We at Cell C are serious about the user experience and about transparency. It's all part of our
communication strategy corporate culture and this is why we picked a comedian as our Chief Experience Officer. We never joke about such things unless we edit the material into a YouTube ad we use to pull one over all those social media types. Ha-ha. That was a good one, poor old Walter Pike, gotcha mate. Yeah, we care. Build a bridge, dude. You social media guys are so seriaas.

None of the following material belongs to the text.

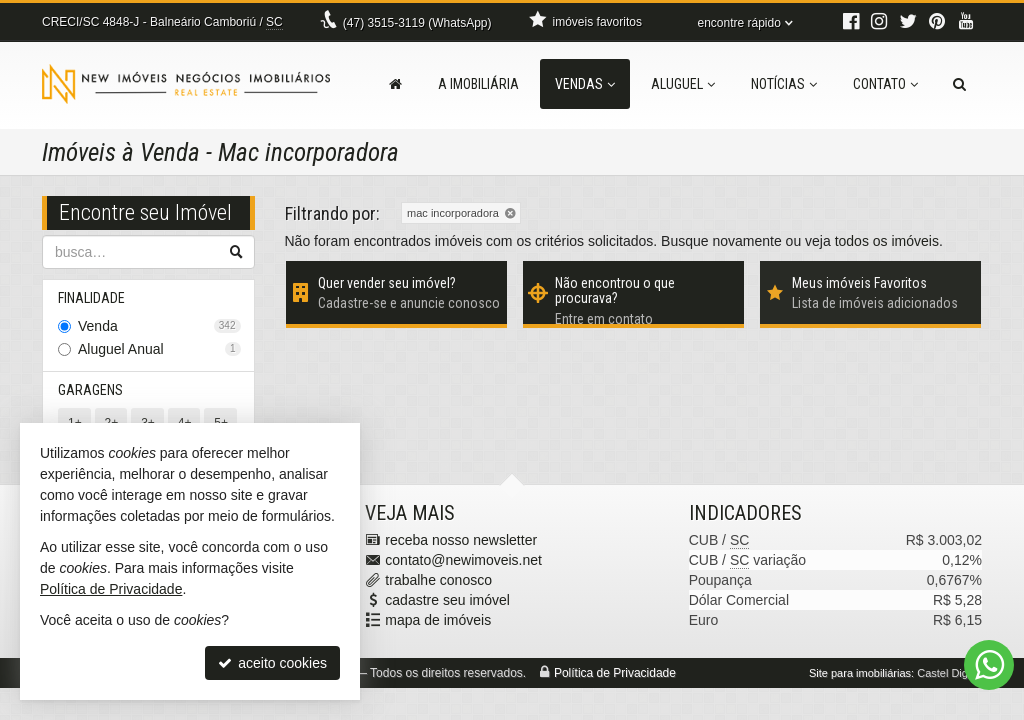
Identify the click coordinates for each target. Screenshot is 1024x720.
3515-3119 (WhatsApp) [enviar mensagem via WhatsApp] (417, 23)
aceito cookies (272, 663)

my copywriters me to expand a little on our thinking:
FACT 1: 8.TA IS GOING TO COMPETE ON PRICE AND THAT WAS SUPPOSED TO BE OUR NICHE
Sh*t. If Telkom's new mobile offering, 8.ta, is going to beat us on pricing and word of mouth undermines our service level claims, what's our niche? Our agency told us we could always differentiate on customer service and experience. It's great that thousands of people have been moved by our campaign to complain about our service levels.
FACT 2: WE CAN CHANGE THE MEANING OF ACRONYMS AT WILL
Or at least, copywriters can, and let's face it, the education system isn't what it used to be, so nobody will notice. 4Gs stands for 4 Great Speed, 4 Great Service, 4 more Great Service and 4 Great Savings. The Art Director says so.
FACT 3: TWO WAY COMMUNICATION = A PRINT MAGAZINE
We here at Cell C are dedicated to two-way communication. It's all the rage these days. With that in mind we have decided to bypass those annoying journalists by giving "our brand a very credible voice in the data and wider technology space" in the form of a new print magazine. What with living in the mobile age and all our users already having access to cellphones, print is definitely the way to consumer hearts. At least we can edit any pesky letters to the Editor.
FACT 4: AM I RUNNING OUT OF SPACE YET?
God these full page text ads are a lot of work. Placing it in a Sunday broadsheet will guarantee that consumers take their time to read it properly - especially in a potentially slow news cycle. Holding thumbs nothing big happens on Saturday.
On that note I'd like to thank all our dedicated readers, if you suffered reading through our entire ad, you really deserve something, like a life, which obviously you lack. (My agency will apologise in due time, depending upon budget and how bored the copywriters are.)